Vigna incana Taub.
Vigna decipiens Harv.
Vigna longiloba Burtt Davy
Vigna pongolensis Burtt Davy
Vigna pseudotriloba Harms
Vigna debanensis Martelli
Vigna esculenta (De Wild.) De Wild.
Liebrechtsia esculenta De Wild.
Vigna fragrans Baker f.
Vigna harmsiana Buscal. & Muschl.
Vigna violacea Hutch.
Vigna glandulosa Chiov.
Vigna keniensis Harms
Vigna sudanica Baker f.
Vigna taubertii Volkens ex Harms
Vigna ledermannii Harms
Vigna kotschyi Schweinf.
Liebrechtsia kotschyi (Schweinf.) De Wild.
Vigna neumannii Harms
Vigna buchneri Harms
Vigna spartioides Taub.
Liebrechtsia spartioides (Taub.) De Wild.

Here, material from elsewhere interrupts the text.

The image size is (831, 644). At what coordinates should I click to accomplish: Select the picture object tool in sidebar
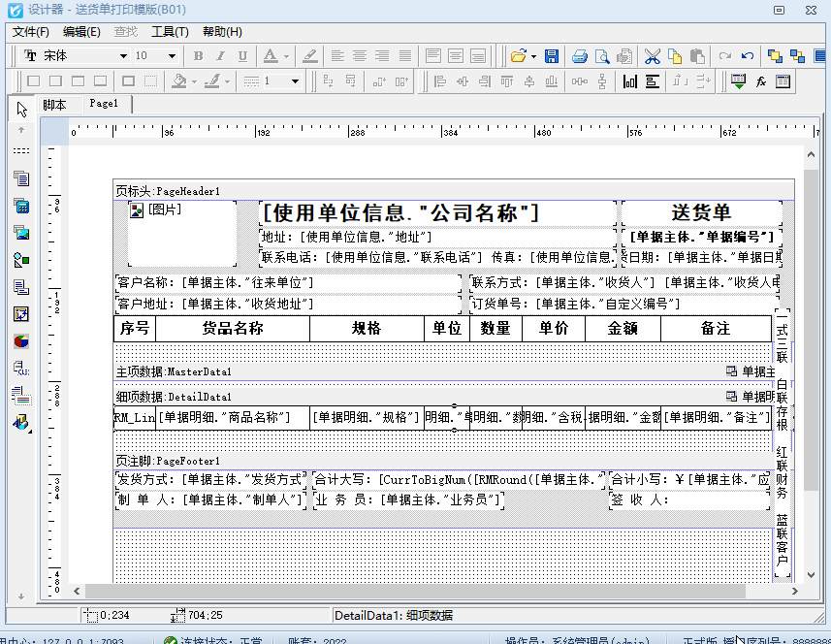20,233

Liebrechtsia katangensis De Wild.
Vigna katangensis (De Wild.) T.Durand & H.Durand
Liebrechtsia schweinfurthii De Wild.
Vigna frutescens is a herbaceous perennial plant growing from a woody rootstock (the tuber is often 5cm wide). The stems scramble over the ground, twining into the surrounding vegetation for support; they are usually 50 - 150cm long, but can be up to 400cm when supported by other plants. After being cut back by fire, the plant will often start flowering when the stems are only 7 - 20cm long and still erect, before the leaves appear[
The plant is harvested from the wild for its root, which is used locally as a food. The plant bears fragrant, beautiful lavender-violet flowers and is sometimes grown as an ornamental in gardens[
Africa - widespread from Ghana to Eritrea and Ethiopia, south to S. Africa, but absent from the areas of heavier rainfall.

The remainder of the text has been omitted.